> **RECORDS**
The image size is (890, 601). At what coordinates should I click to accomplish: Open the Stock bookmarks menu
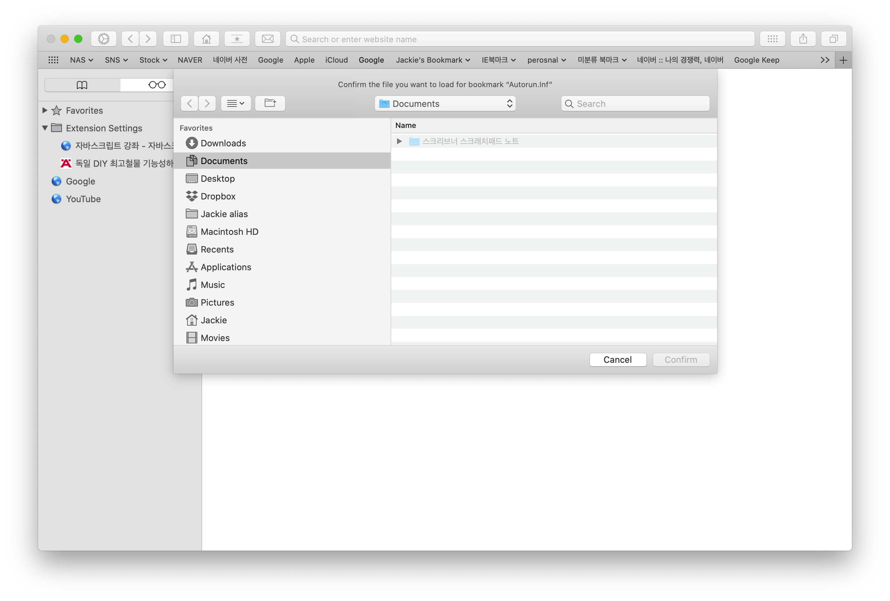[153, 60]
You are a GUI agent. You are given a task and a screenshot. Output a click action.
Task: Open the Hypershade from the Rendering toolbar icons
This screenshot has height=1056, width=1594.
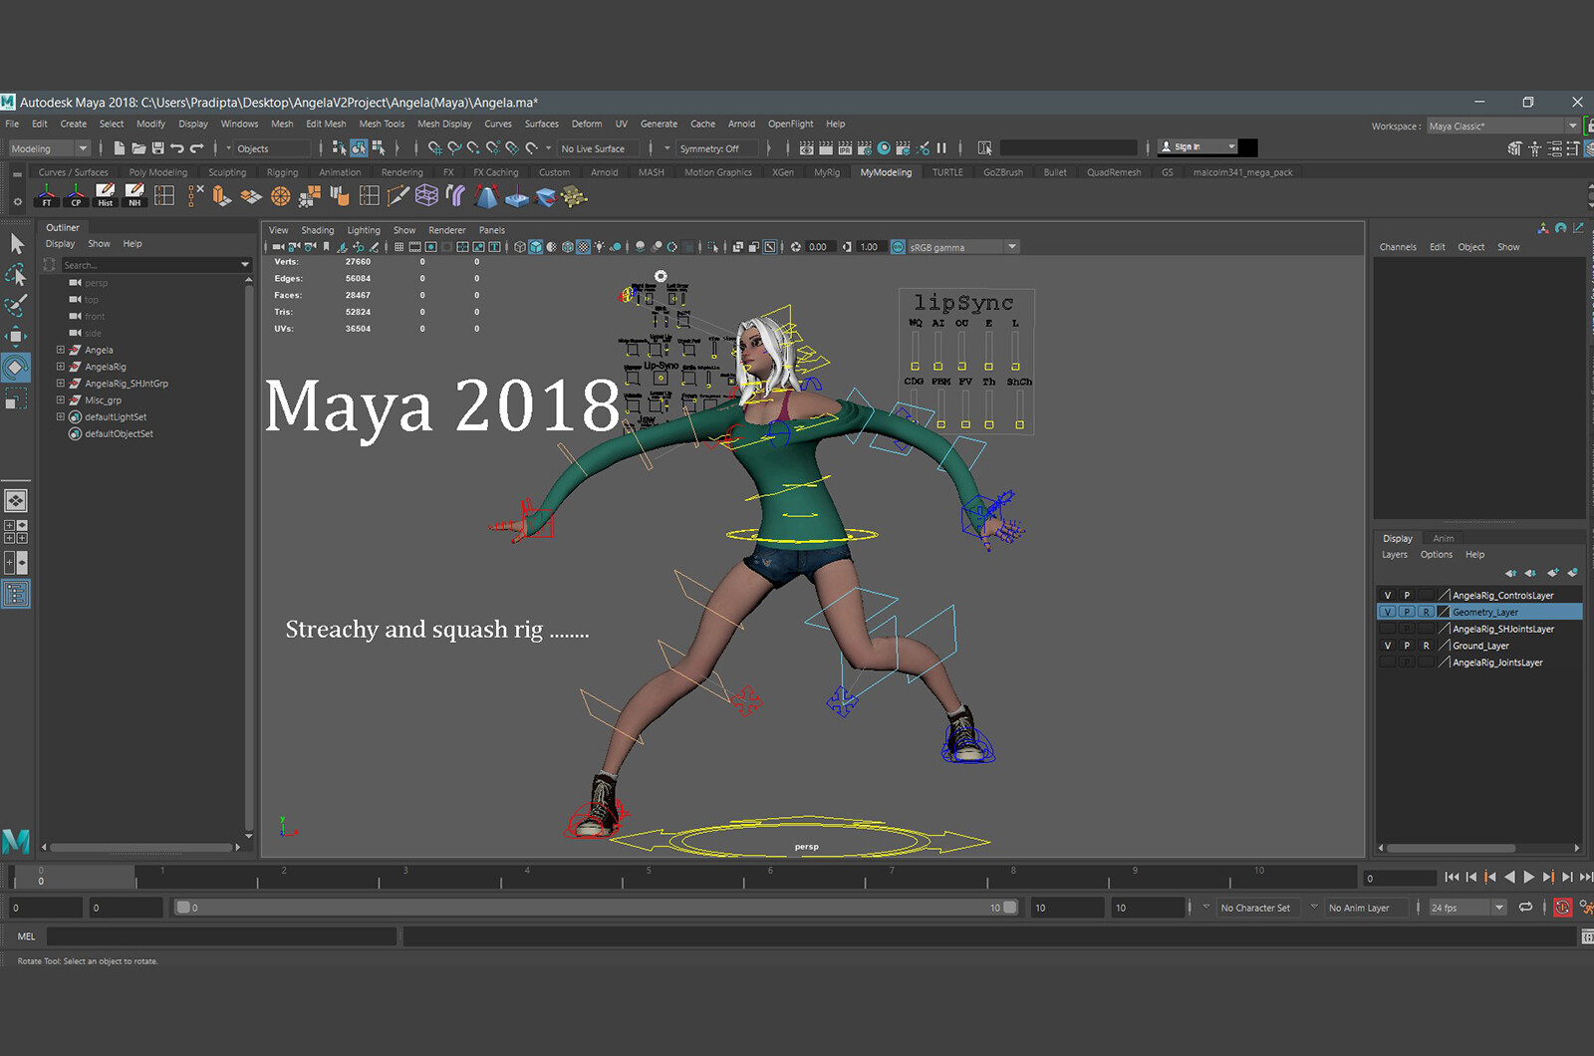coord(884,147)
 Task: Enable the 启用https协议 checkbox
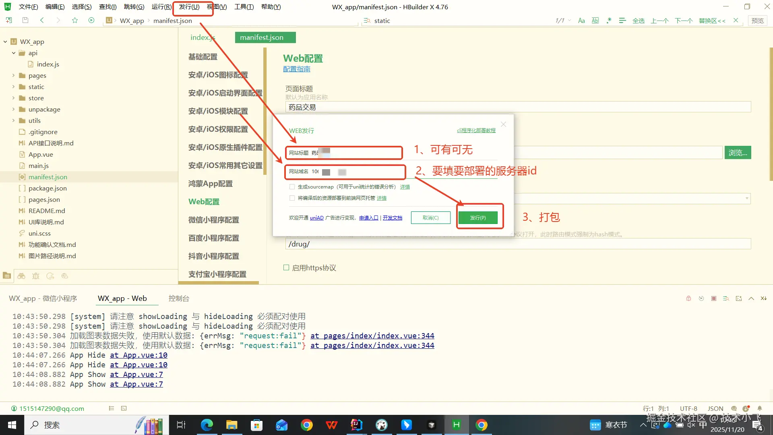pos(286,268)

> **WHAT YOU WILL DO**
Please repeat every line of the material above exactly and without its pictures.

> **RESPONSE AREA**
The image size is (890, 601). At what coordinates should I click to accomplish: Open the Stock bookmarks menu
[153, 60]
You are a GUI agent. You are given a task and a screenshot. Output a click action.
Task: Open the Hypershade from the Rendering toolbar icons
This screenshot has height=1056, width=1594.
coord(884,147)
 Task: Enable the 启用https协议 checkbox
pos(286,268)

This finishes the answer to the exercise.